Your question implies that AIC and BIC try to answer the same question, which is not true. AIC tries to select the model that most adequately describes an unknown, high dimensional reality. This means that reality is never in the set of candidate models that are being considered. On the contrary, BIC tries to find the TRUE model among the set of candidates. I find it quite odd the assumption that reality is instantiated in one of the model that the researchers built along the way. This is a real issue for BIC.

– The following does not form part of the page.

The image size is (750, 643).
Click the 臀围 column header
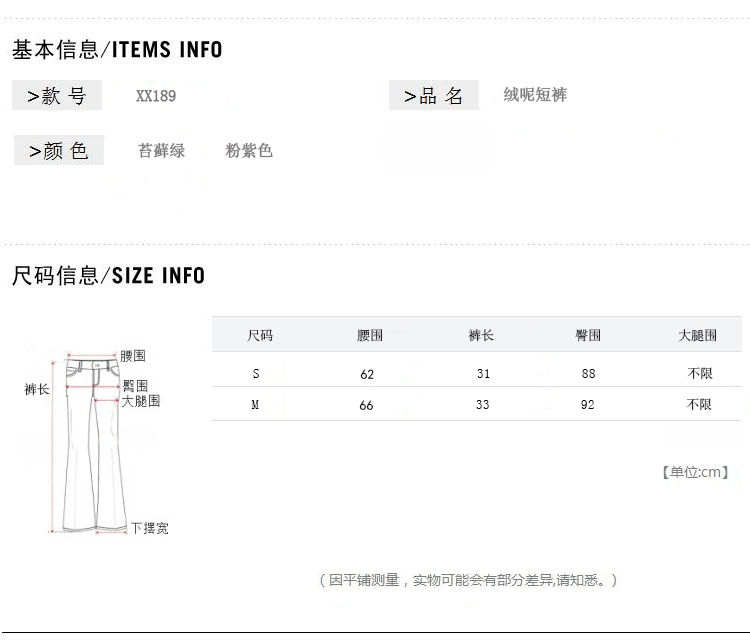click(588, 335)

Nevertheless, there are a lot of researchers who say BIC is better than AIC, using model recovery simulations as an argument. These simulations consist of generating data from models A and B, and then fitting both datasets with the two models. Overfitting occurs when the wrong model fits the data better than the generating. The point of these simulations is to see how well AIC and BIC correct these overfits. Usually, the results point to the fact that AIC is too liberal and still frequently prefers a more complex, wrong model over a simpler, true model. At first glance these simulations seem to be really good arguments, but the problem with them is that they are meaningless for AIC. As I said before, AIC does not consider that any of the candidate models being tested is actually true. According to AIC, all models are approximations to reality, and reality should never have a low dimensionality. At least lower than some of the candidate models.

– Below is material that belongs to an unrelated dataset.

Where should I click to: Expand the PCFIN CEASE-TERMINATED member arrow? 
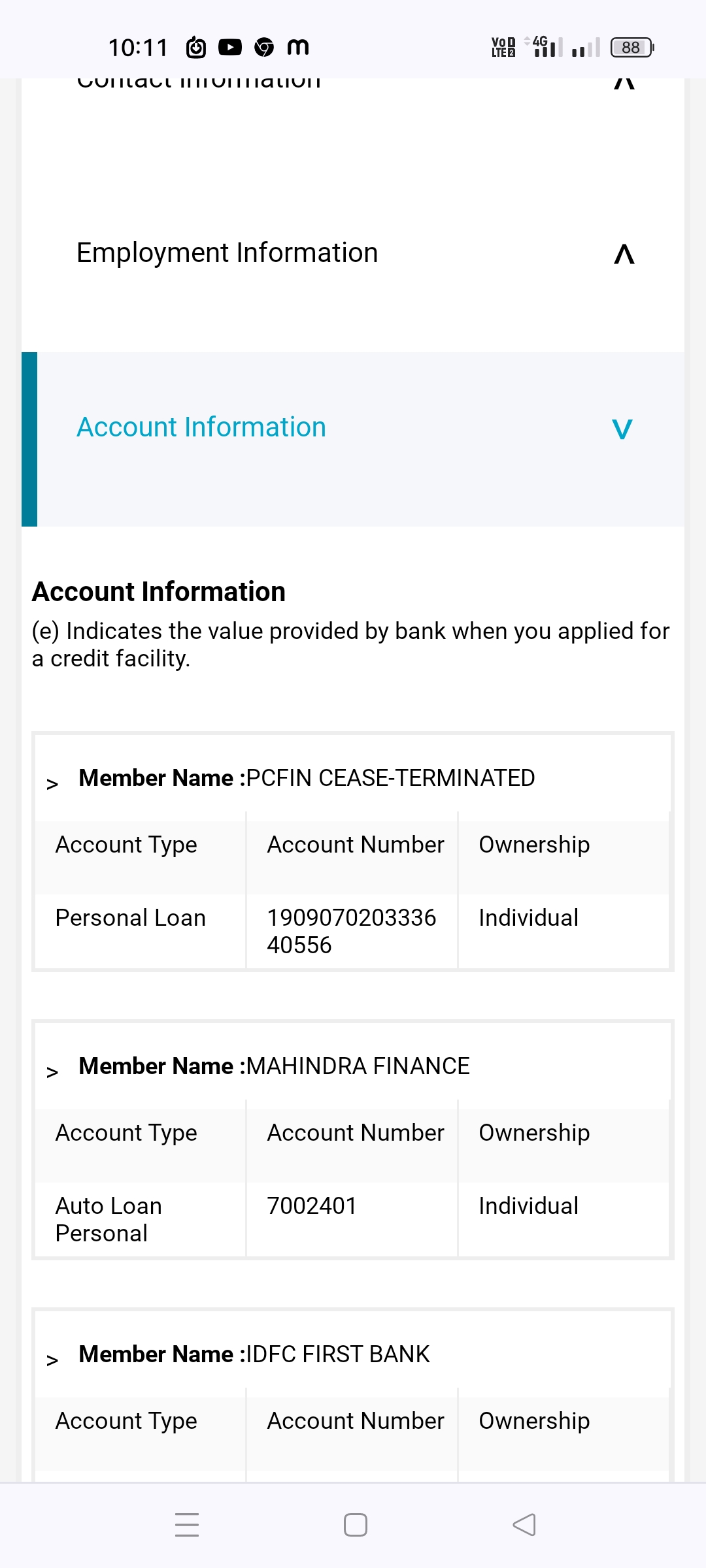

My recommendation: use both AIC and BIC. Most of the times they will agree on the preferred model, when they don't, just report it.

If you are unhappy with both AIC and BIC, and you have free time to invest, look up for Minimum Description Length (MDL), a totally different approach that overcomes the limitations of AIC and BIC. There are several measures stemming from MDL, like normalized maximum likelihood or the Fisher Information approximation. The problem with MDL is that its mathematically demanding and/or computationally intensive.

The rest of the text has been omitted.